A pericyte-centered hypothesis suggests that embolisms occurring within microvasculature of a neurovascular unit can result in either parenchymal hemorrhage or intravascular congestion. Dysfunctional microvascular pericytes are featured depending on their location in the neurovascular unit. I extend the hypothesis by proposing a concept of pulmonary neurovascular unit (pNVU). In simulating pathophysiology in pulmonary embolisms, acute high-altitude illness and COVID-19, an existing local regulation of microvascular blood flow is believable. This control balances blood flow with oxygen supply to maintain physiological blood oxygen saturation level. We have reported a working module for the neurovascular unit in the sexually dimorphic nucleus of the preoptic area. Pericytes, labeled with alpha-smooth muscle actin immunoreactivity, are significantly denser within the microvasculature of the neurovascular unit in males, signifying their biological functions or potential pathophysiological role in diseases.
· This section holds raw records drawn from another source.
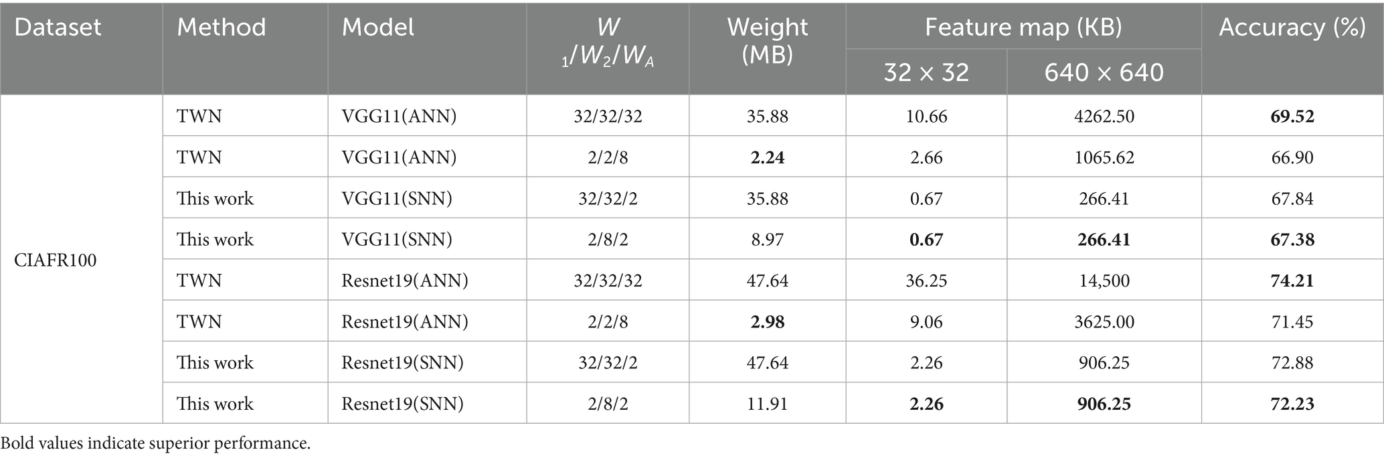Select the weight value 8.97
1384x458 pixels.
click(768, 239)
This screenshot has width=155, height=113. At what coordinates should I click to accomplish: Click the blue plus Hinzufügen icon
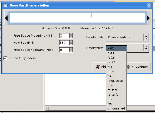pyautogui.click(x=128, y=67)
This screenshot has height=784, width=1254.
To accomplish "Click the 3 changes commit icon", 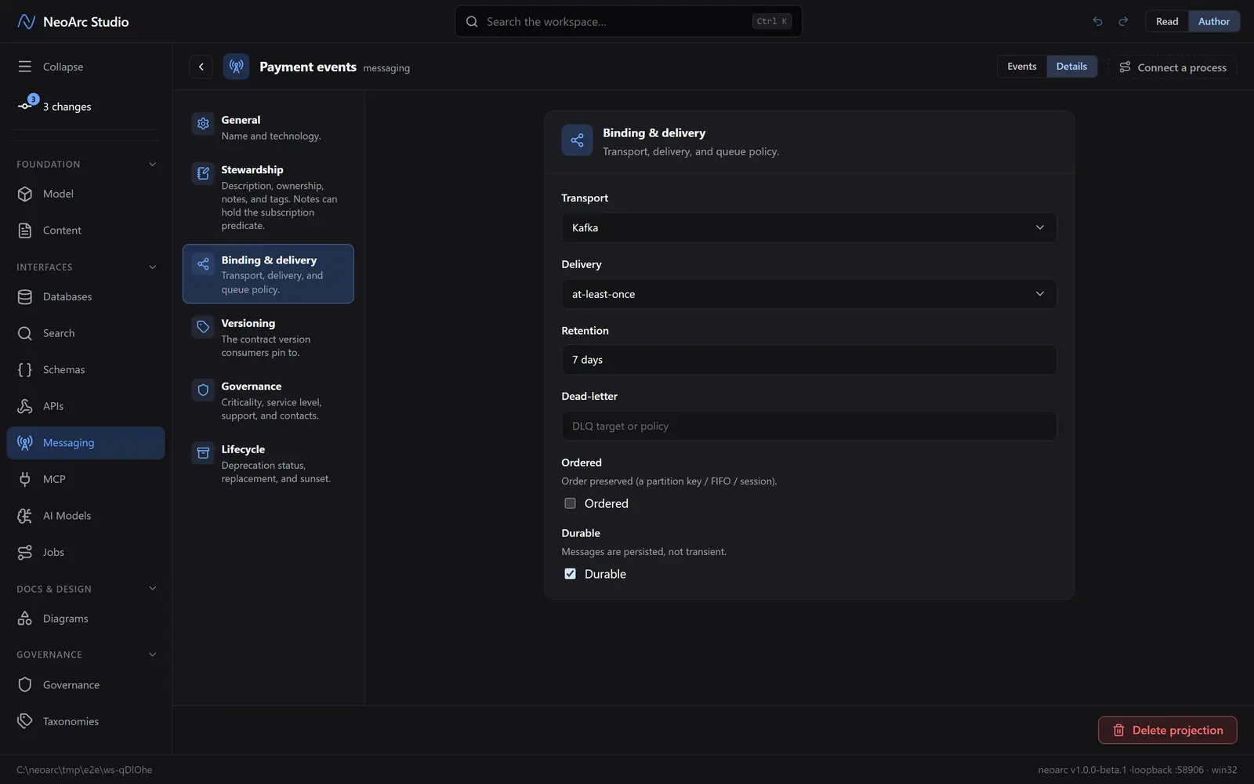I will (x=25, y=106).
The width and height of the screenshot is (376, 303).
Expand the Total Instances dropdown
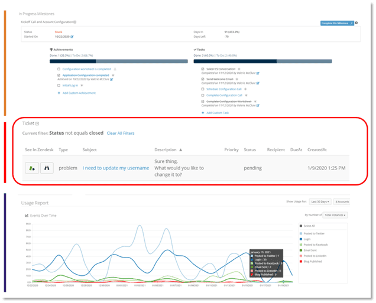pyautogui.click(x=335, y=215)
Noticeably, an illustration provides an explanation of how malfunction of microvascular pericytes causes pulmonary focal hemorrhage, edema or microvascular congestion and thrombi [Fig. 1]. A bypass existing in the pNVU would autonomically deviate blood flow from COVID-19-affected pNVU to other healthy pNVU. Consequentially, systematically applied medicines including chloroquine and/or hydroxychloroquine became valueless due to low concentration of the medicine in the COVID-19-affected regions. Alternatively, a preventive, early antiviral therapy may be efficacious because dysfunctional blood-air exchange precedents and malfunction of pulmonary microcirculation follows. While testing the hypothesis with experimental evidence is urgently needed, supporting therapy aimed at improvement of microcirculation or rebuilding of microvascular pericytes’ physiological function may be recommended during the COVID pandemic.